"La RSE –añade el referido organismo– es una iniciativa de carácter voluntario y sólo depende de la empresa, y se refiere a actividades que se considera rebasan el mero cumplimiento de la legislación".
Si siguiéramos consultando definiciones y descripciones de la RSC, encontraríamos que en casi todas se abunda en la implicación de la empresa en el desarrollo social y en la protección del medioambiente, en la asunción voluntaria de una ética pública que regiría sus actividades comerciales y no comerciales.
Todo esto suena bien: voluntariedad, solidaridad, sostenibilidad; protección del medioambiente, sensibilidad social. Cómo no va a sonar bien, si concuerda con el mantra de la progresía y el intervencionismo. Es tal su éxito, y tan políticamente correcta su base, que la RSC pronto podría dejar de ser voluntaria para convertirse en asignatura obligatoria para todas las empresas.
Cualquier excusa es buena para fomentar la ingeniería social; por ejemplo, un código ético que obligaría a todas las compañías del universo mundo. La empresa, sobre todo la de gran tamaño, asumiría su papel de mala y pediría perdón destinando a la RSC recursos que podría emplear de manera mucho más productiva. A fin de cuentas, la RSC, nos dicen, es una "devolución"; literalmente, en un informe de la Caja de Ahorros del Mediterráneo leemos que esta entidad
devuelve a la sociedad un alto porcentaje de sus beneficios, a través de Obras Sociales.
La actividad principal de una empresa es ganar dinero. Desde luego que a las empresas les interesa que la sociedad sea cada vez más rica, porque cuanto más lo sea, mayor renta tendrán los ciudadanos y mayor será la demanda de bienes y servicios, lo que redundará en su beneficio. Las empresas ya tienen una misión social: descubrir desequilibrios y demandas y satisfacerlas. No deben devolver nada a la sociedad, porque nada han tomado; o, por mejor decir: lo que hay ahí es un juego de suma positiva, donde todas las partes (empresas y consumidores) obtienen un beneficio.
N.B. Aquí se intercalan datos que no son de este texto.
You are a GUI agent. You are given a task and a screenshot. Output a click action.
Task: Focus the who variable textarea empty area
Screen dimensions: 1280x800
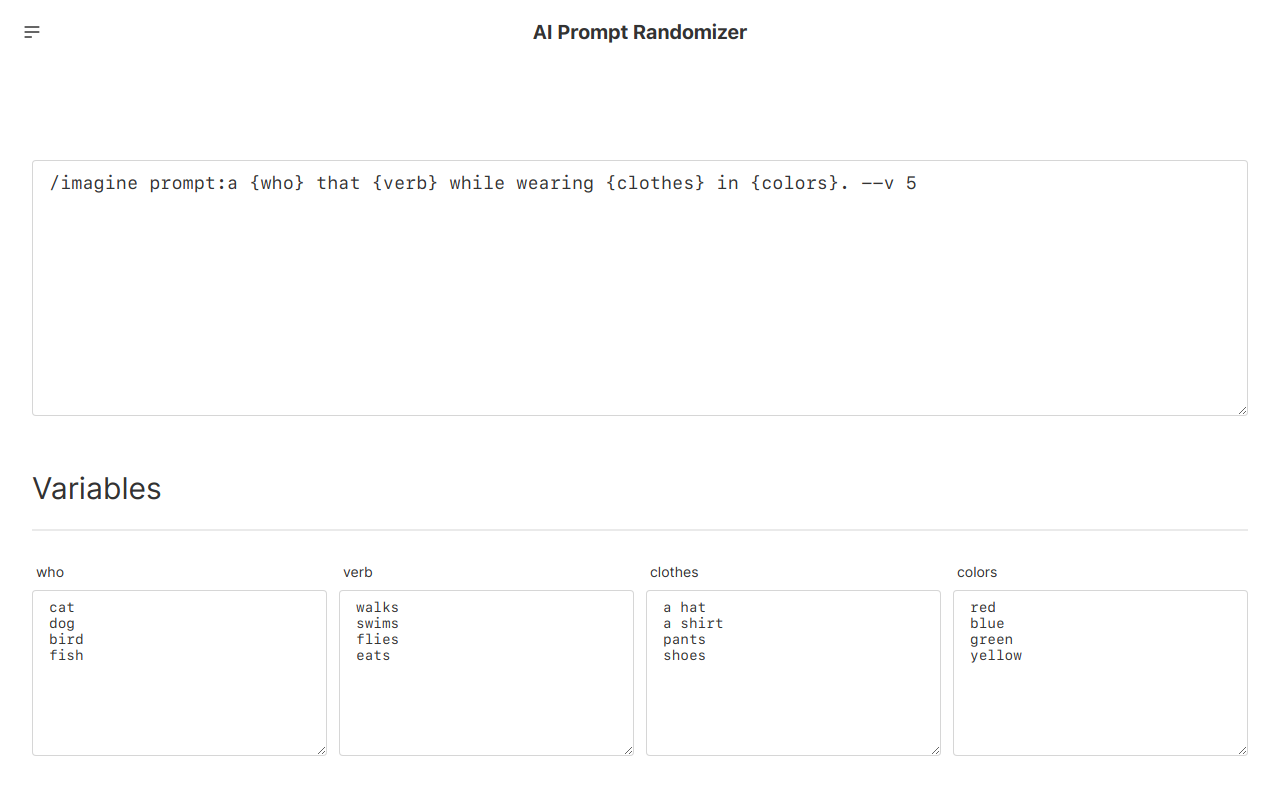180,710
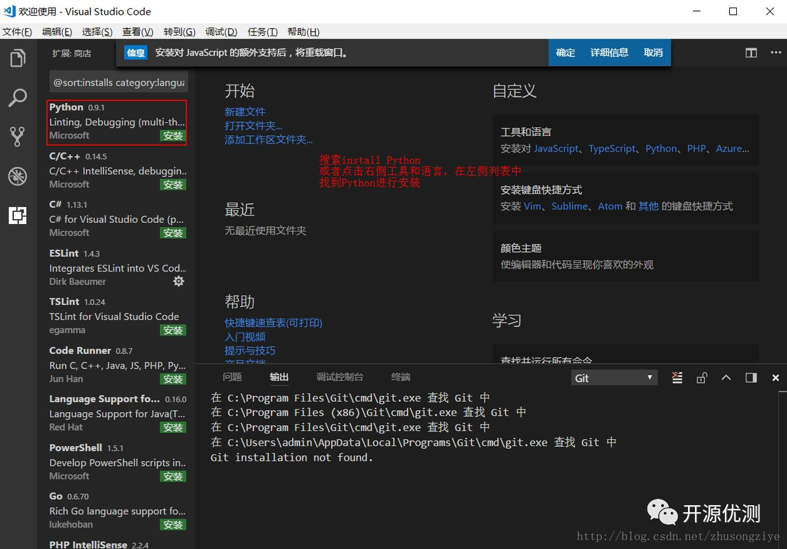Maximize the panel with the chevron-up arrow
Image resolution: width=787 pixels, height=549 pixels.
coord(726,378)
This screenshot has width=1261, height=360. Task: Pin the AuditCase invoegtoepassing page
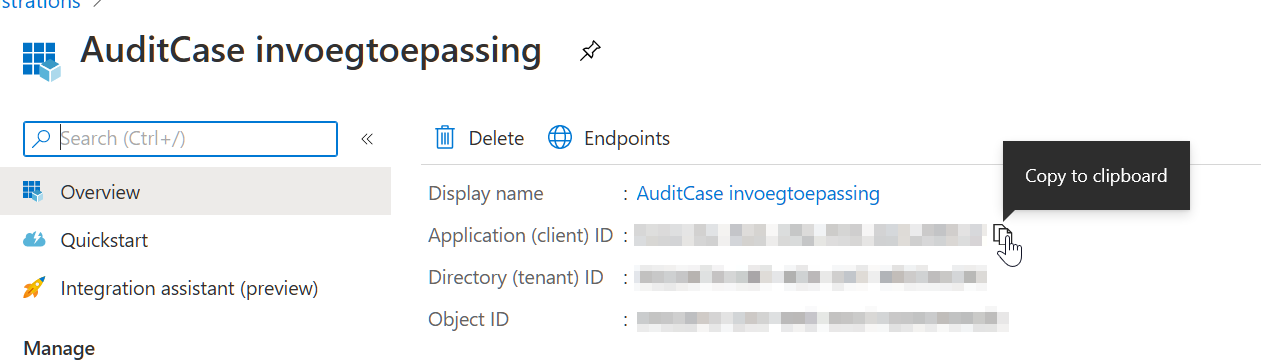point(590,51)

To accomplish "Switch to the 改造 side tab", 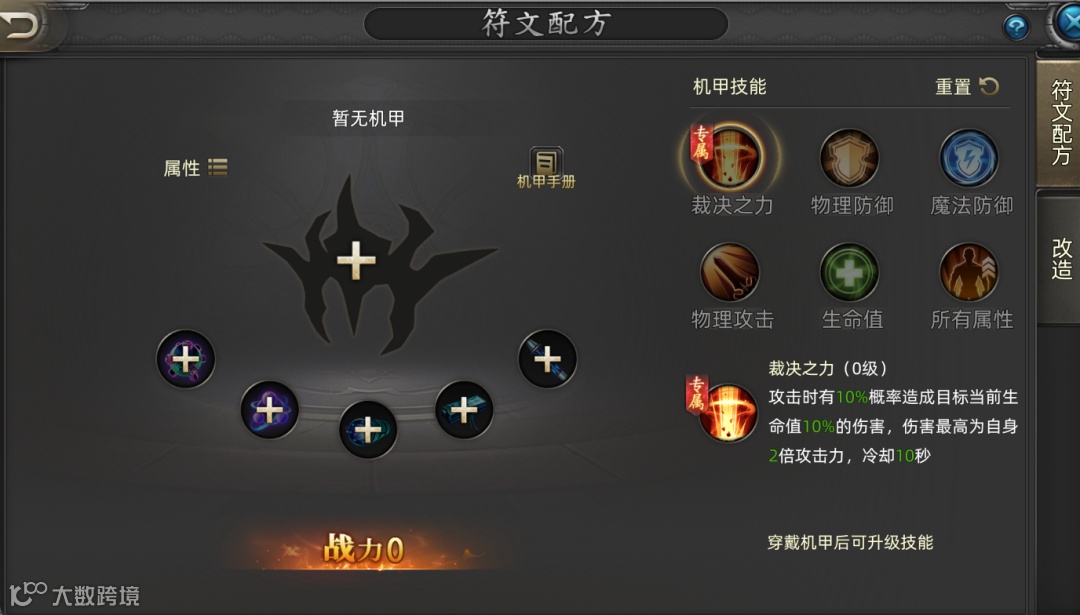I will (x=1059, y=259).
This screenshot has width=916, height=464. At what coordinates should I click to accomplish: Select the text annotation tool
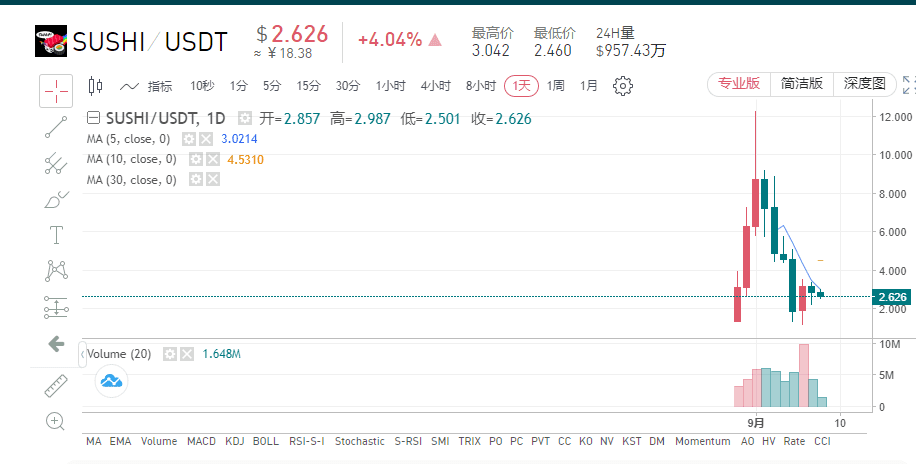[56, 235]
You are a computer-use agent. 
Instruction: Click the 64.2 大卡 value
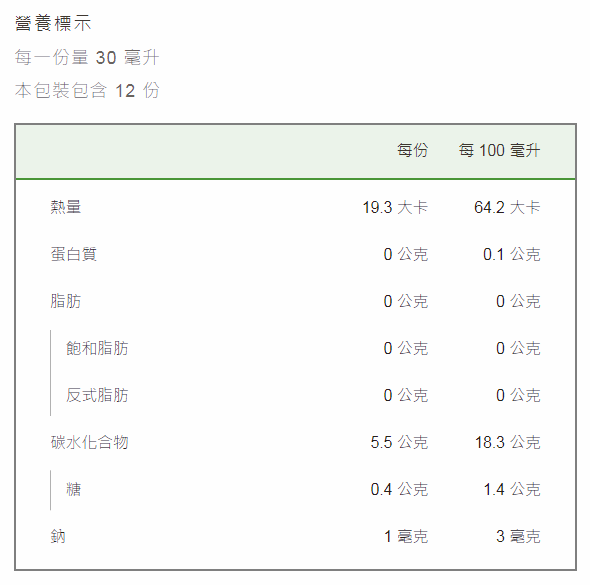point(507,207)
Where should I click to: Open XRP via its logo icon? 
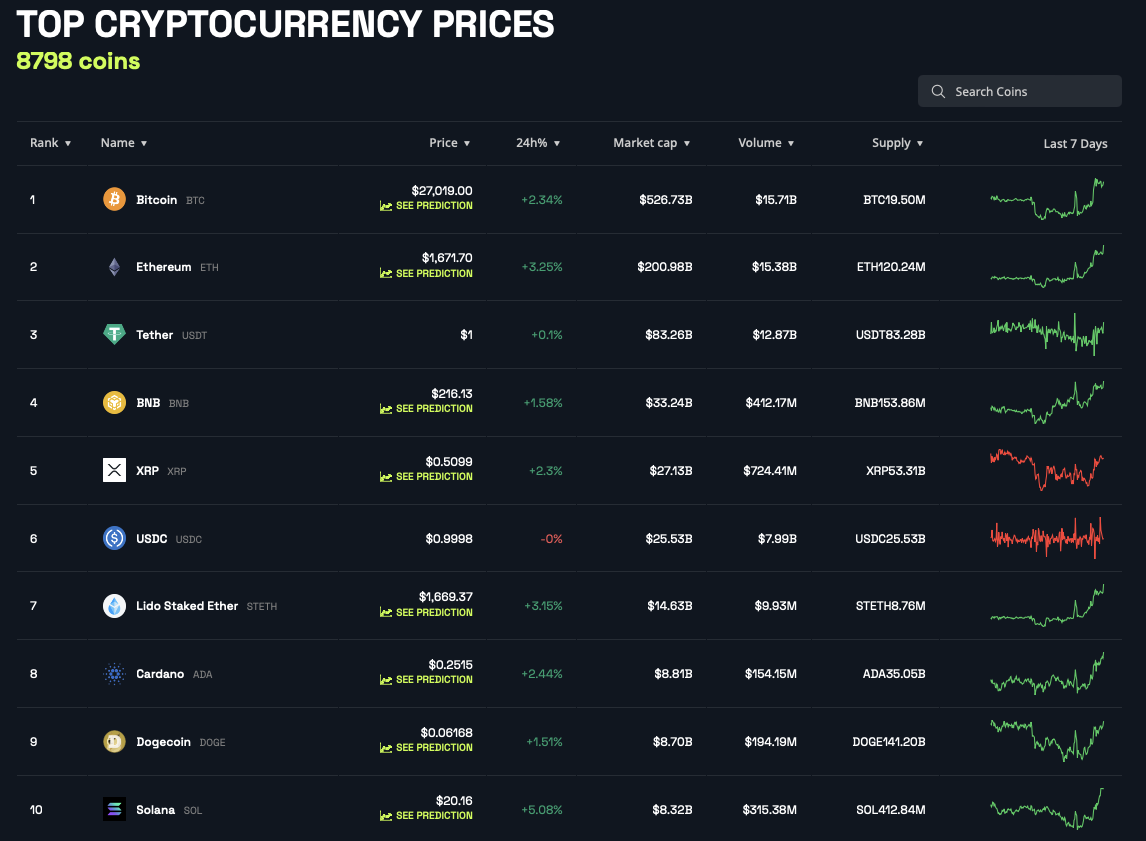point(114,470)
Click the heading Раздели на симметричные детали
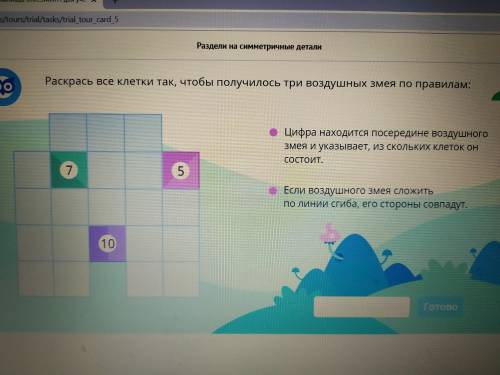Screen dimensions: 500x375 click(x=259, y=46)
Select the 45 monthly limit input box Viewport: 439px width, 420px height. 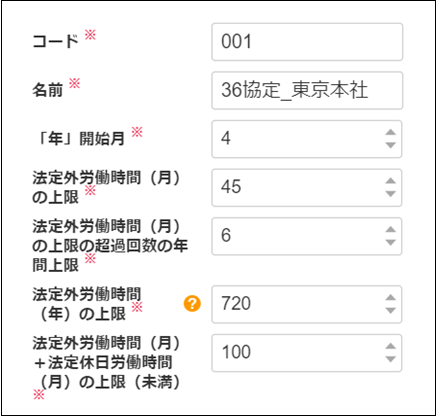(x=307, y=188)
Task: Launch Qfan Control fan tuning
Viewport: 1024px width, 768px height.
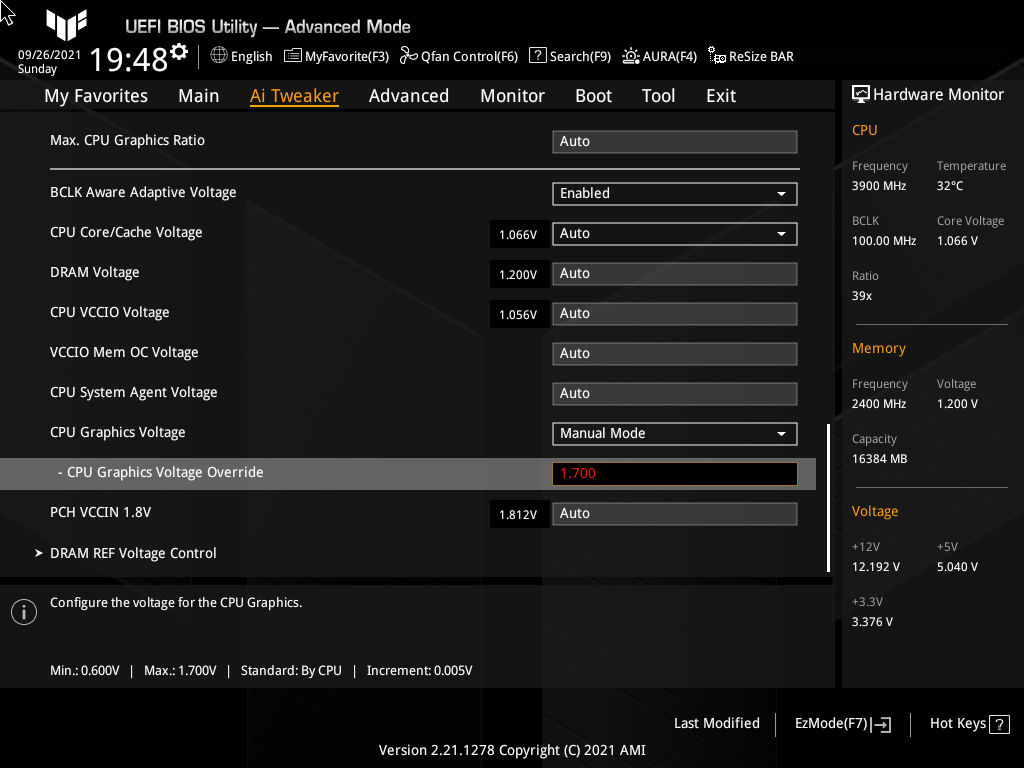Action: [x=459, y=56]
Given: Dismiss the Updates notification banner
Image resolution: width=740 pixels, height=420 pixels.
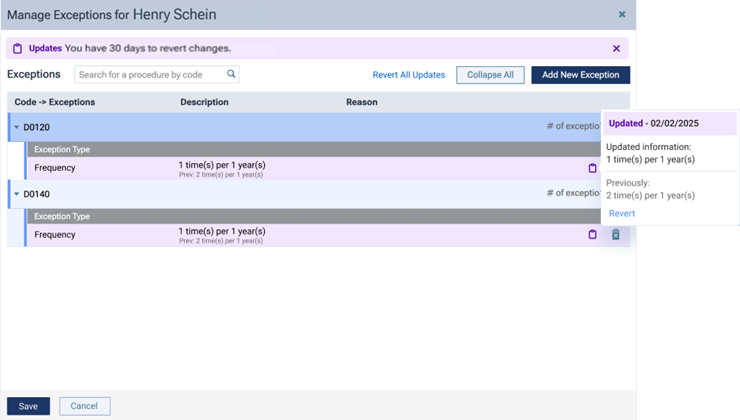Looking at the screenshot, I should click(x=616, y=48).
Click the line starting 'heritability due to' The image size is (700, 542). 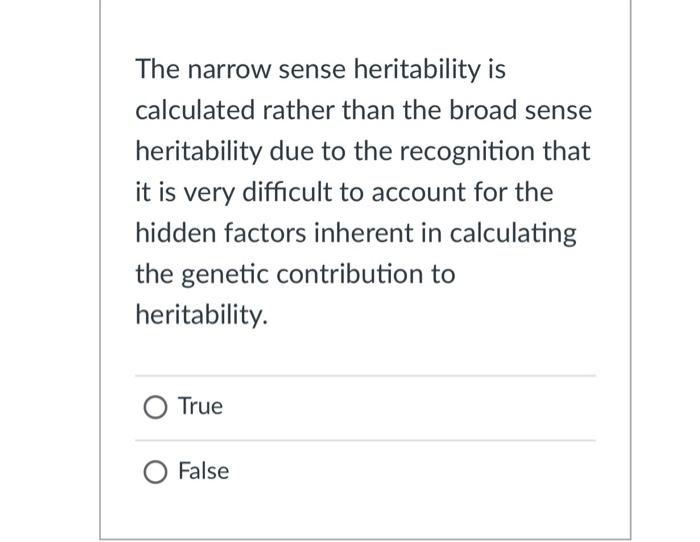pos(363,151)
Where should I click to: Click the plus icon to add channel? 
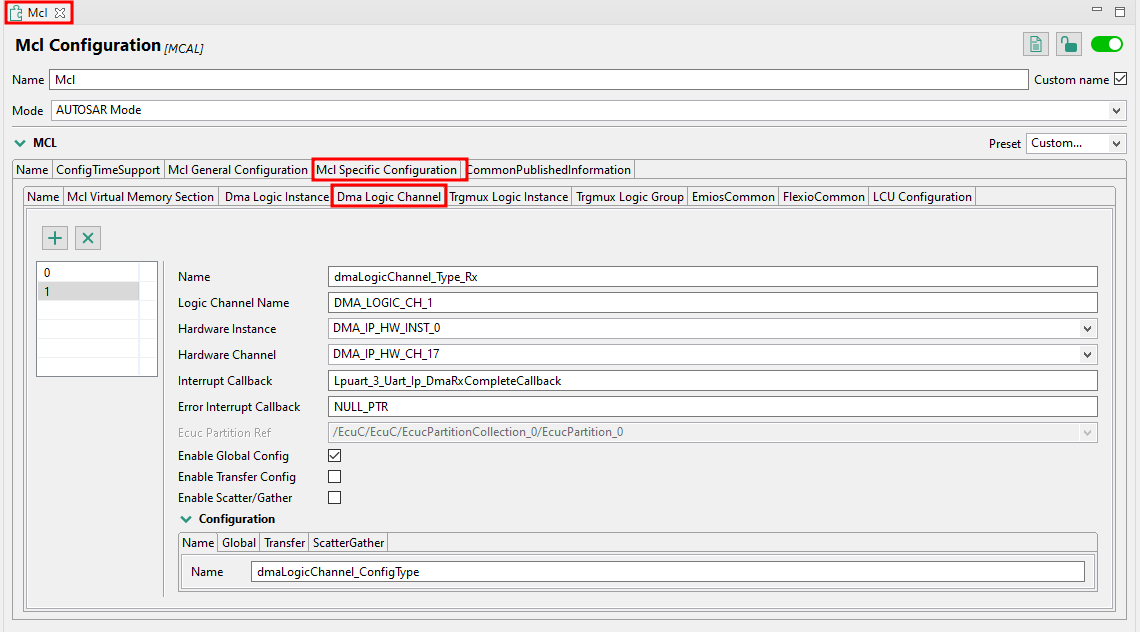coord(55,237)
La RSC es un batiburrillo en el que la promoción de la cultura y el deporte, la sostenibilidad, la inserción laboral, la igualdad de género, la lucha contra la corrupción o la defensa del medioambiente se mezclan con la autopromoción, la adaptación a los usos sociales y políticos del lugar, el lobbismo y el afán de conseguir rebajas fiscales.
A lo largo del tiempo, el Estado no ha dejado de crecer y de asumir una serie de funciones y competencias que, por una u otra razón, ahora no puede o no quiere desarrollar; funciones y competencias que ha decidido cargar sobre las espaldas de las empresas aprovechando la idea intervencionista, anticapitalista y totalitaria de que el beneficio que obtienen éstas no es sino fruto de los precios abusivos que han de pagar sus clientes. Quienes tal sostienen asumen implícitamente que la gente es idiota, no sabe lo que quiere y es frecuentemente víctima de abusos y engaños.